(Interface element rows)
====

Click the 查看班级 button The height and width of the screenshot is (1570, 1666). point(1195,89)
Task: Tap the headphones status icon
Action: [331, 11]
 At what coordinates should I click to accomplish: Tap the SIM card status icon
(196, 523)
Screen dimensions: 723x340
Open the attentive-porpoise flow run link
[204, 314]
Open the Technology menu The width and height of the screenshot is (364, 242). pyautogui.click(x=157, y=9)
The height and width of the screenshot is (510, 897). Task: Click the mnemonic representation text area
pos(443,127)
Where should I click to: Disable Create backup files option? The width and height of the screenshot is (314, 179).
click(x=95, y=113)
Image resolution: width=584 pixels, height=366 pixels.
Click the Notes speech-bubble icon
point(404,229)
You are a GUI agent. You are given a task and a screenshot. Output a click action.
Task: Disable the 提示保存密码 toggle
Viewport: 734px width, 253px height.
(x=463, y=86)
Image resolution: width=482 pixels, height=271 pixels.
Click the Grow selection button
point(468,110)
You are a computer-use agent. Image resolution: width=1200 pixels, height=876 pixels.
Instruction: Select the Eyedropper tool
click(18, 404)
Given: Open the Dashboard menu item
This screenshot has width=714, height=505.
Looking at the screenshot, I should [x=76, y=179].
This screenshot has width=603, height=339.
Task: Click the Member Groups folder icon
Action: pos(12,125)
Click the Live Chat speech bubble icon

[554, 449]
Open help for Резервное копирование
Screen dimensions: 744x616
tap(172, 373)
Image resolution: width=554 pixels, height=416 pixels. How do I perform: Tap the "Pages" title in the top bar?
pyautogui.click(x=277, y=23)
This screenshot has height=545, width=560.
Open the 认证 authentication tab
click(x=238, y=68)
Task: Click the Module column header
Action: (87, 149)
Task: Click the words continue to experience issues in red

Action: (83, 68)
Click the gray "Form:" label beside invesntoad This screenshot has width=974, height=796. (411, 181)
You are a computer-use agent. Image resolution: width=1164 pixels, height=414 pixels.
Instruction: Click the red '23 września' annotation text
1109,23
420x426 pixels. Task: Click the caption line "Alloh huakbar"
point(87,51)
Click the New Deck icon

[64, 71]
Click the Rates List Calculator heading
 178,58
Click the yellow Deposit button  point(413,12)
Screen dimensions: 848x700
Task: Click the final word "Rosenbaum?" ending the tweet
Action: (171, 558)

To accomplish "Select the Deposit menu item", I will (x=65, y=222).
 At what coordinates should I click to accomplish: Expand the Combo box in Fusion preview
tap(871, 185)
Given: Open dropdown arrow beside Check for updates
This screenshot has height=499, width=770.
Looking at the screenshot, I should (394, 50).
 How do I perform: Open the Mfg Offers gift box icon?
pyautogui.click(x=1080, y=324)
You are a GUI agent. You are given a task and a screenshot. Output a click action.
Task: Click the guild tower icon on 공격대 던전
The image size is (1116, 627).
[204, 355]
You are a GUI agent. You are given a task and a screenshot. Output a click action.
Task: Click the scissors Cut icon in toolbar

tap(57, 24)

====

→ **TASK DESCRIPTION**
Update the part of the rows that opens with the line containing "At what coordinates should I click to accomplish: Tap" and closes with the line containing "point(404,229)" by replacing "SIM card" with "battery". Keep everything else in those lines unchanged.

→ **RESULT OF THIS EXERCISE**
 At what coordinates should I click to accomplish: Tap the battery status icon
(196, 523)
Screen dimensions: 723x340
Open the attentive-porpoise flow run link
[204, 314]
Open the Technology menu The width and height of the screenshot is (364, 242). pyautogui.click(x=157, y=9)
The height and width of the screenshot is (510, 897). Task: Click the mnemonic representation text area
pos(443,127)
Where should I click to: Disable Create backup files option? The width and height of the screenshot is (314, 179).
click(x=95, y=113)
Image resolution: width=584 pixels, height=366 pixels.
Click the Notes speech-bubble icon
point(404,229)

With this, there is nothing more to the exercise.